Alexander agreed that the right dose for patients who would not have been included in the large A-fib trials is not clear, noting that many treatment decisions in practice involve extrapolating data from trials to different populations or settings. He said he tends to start patients on apixaban 5.0 mg twice daily even if they are older and frail because of its established superiority over warfarin in terms of risks of stroke/systemic embolism and major bleeding.
Zeitouni M, Giczewska A, Lopes RD, et al. Clinical and pharmacological effects of apixaban dose adjustment in the ARISTOTLE trial.J Am Coll Cardiol. 2020;75:1145-1155.
Eikelboom J, Wheeler M, Chan N. Optimal prescription of the lower dose of apixaban. J Am Coll Cardiol. 2020;75:1156-1158.
- ARISTOTLE was funded by Bristol-Myers Squibb and Pfizer.
- Zeitouni reports having received research grants from the Federation Française de Cardiologie and Institut Servier and consulting fees from Bristol-Myers Squibb and Pfizer.

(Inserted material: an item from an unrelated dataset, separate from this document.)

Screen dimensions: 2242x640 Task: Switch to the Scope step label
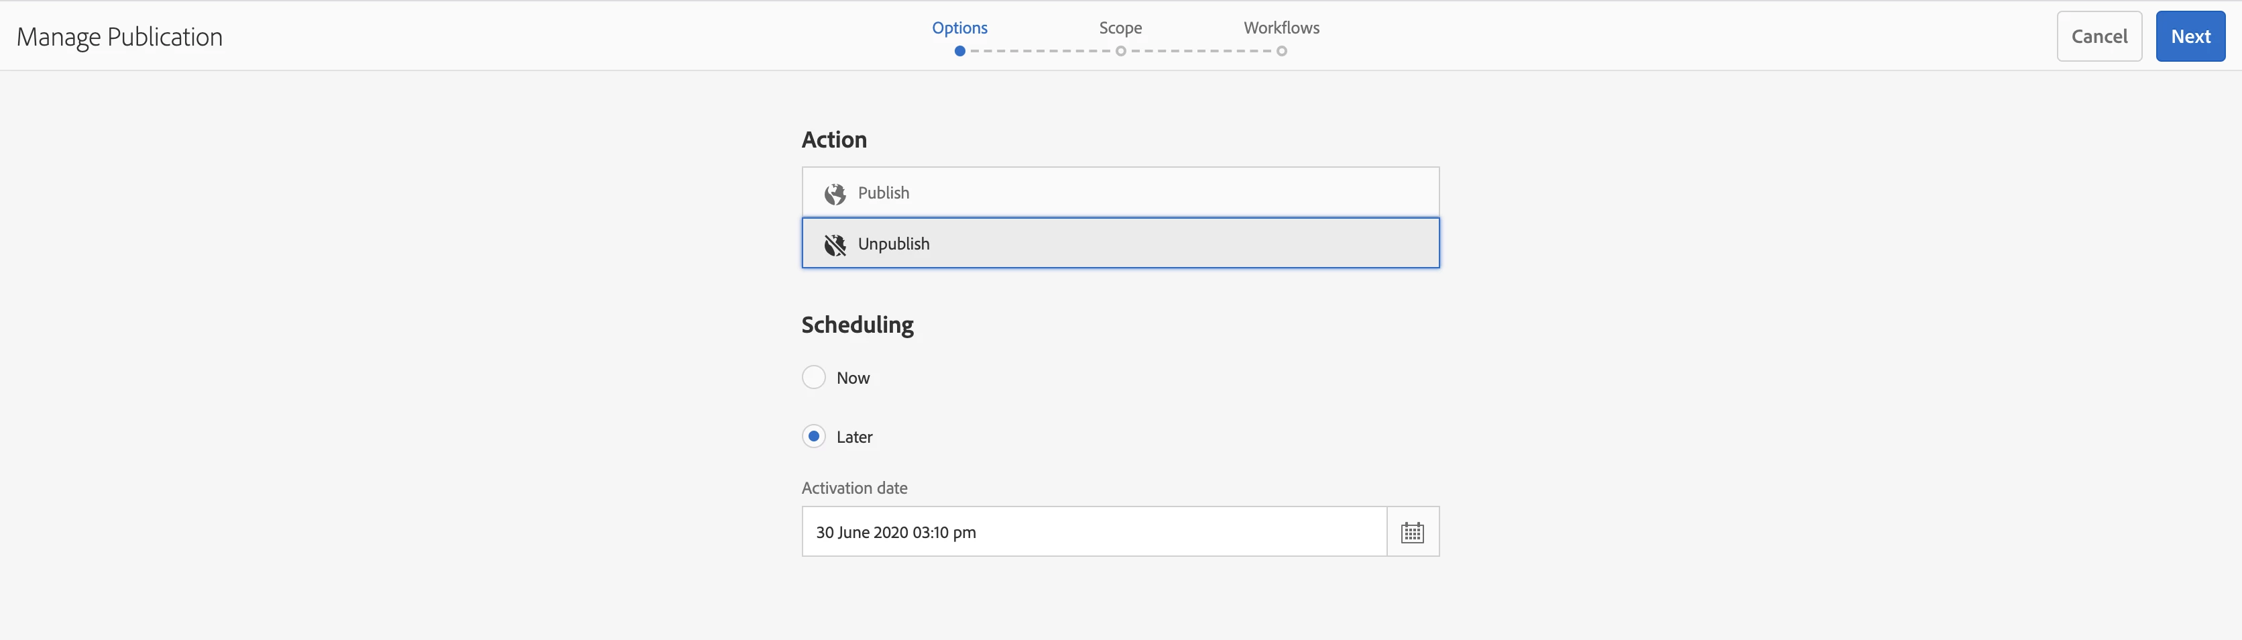pyautogui.click(x=1120, y=28)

- Alexander reports having received research grants from Bristol-Myers Squibb, Boehringer Ingelheim, AstraZeneca, CryoLife, CSL Behring, the US Food and Drug Administration, the National Institutes of Health, Sanofi, and VoluMetrix, as well as consulting fees from Pfizer, Bristol-Myers Squibb, AbbVie Pharmaceuticals, CSL Behring, Novo Nordisk, Portola Pharmaceuticals, Quantum Genomics, Teikoku Pharmaceuticals, VA Cooperative Studies, and Zafgen.
- Eikelboom reports having received consulting fees, honoraria, and grant support from AstraZeneca, Bayer, Boehringer Ingelheim, Bristol-Myers Squibb, Daiichi Sankyo, Eli Lilly, GlaxoSmithKline, Pfizer, Janssen, Sanofi, and Servier.